Barbary Lane: The Most Famous SF Street That Doesn’t Exist

Macondray Lane is a narrow Russian Hill alleyway that branches off of Leavenworth, just north of Green Street. It’s a pleasant greenbelt with great views (most of it traversable only on foot), but seemingly unremarkable.

And yet, this is actually one of the most famous streets in San Francisco–or rather, it’s the nearest proxy for one of San Francisco’s most famous streets, one that does not in fact really exist.

On May 24, 1976, the first of SF writer Armistead Maupin’s Tales of the City stories appeared in the San Francisco Chronicle, in which ambitious but naive young Mary Ann Singleton decides to move to San Francisco despite what her disapproving parents say.

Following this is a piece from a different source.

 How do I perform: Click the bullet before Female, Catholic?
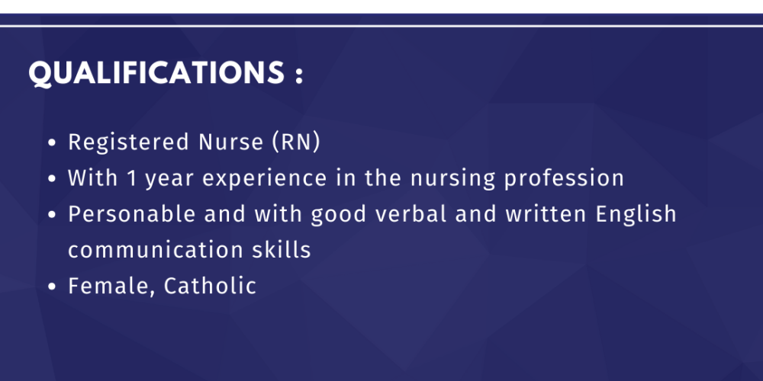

The first chapter does not mention Singleton’s eventual apartment at 28 Barbary Lane, but that address becomes the centerpiece of Maupin’s tale about the melodramatic antics of bohemian eccentrics.

The serial became a hit, in part for its at the time daring exploration of queer themes. Maupin adapted it into a book in 1978 and went on to write eight more Tales of the City books, the most recent in 2014, often returning to the Barbary Lane setting. The series spawned several TV shows, a BBC radio show, multiple musicals, and a sometimes obsessive fan following.

Most San Francisco readers probably know that there is no Barbary Lane in the city, but in a 2017 documentary interview Maupin confirmed that he based the neighborhood on Macondray, which by that time was already the worst kept secret in publishing.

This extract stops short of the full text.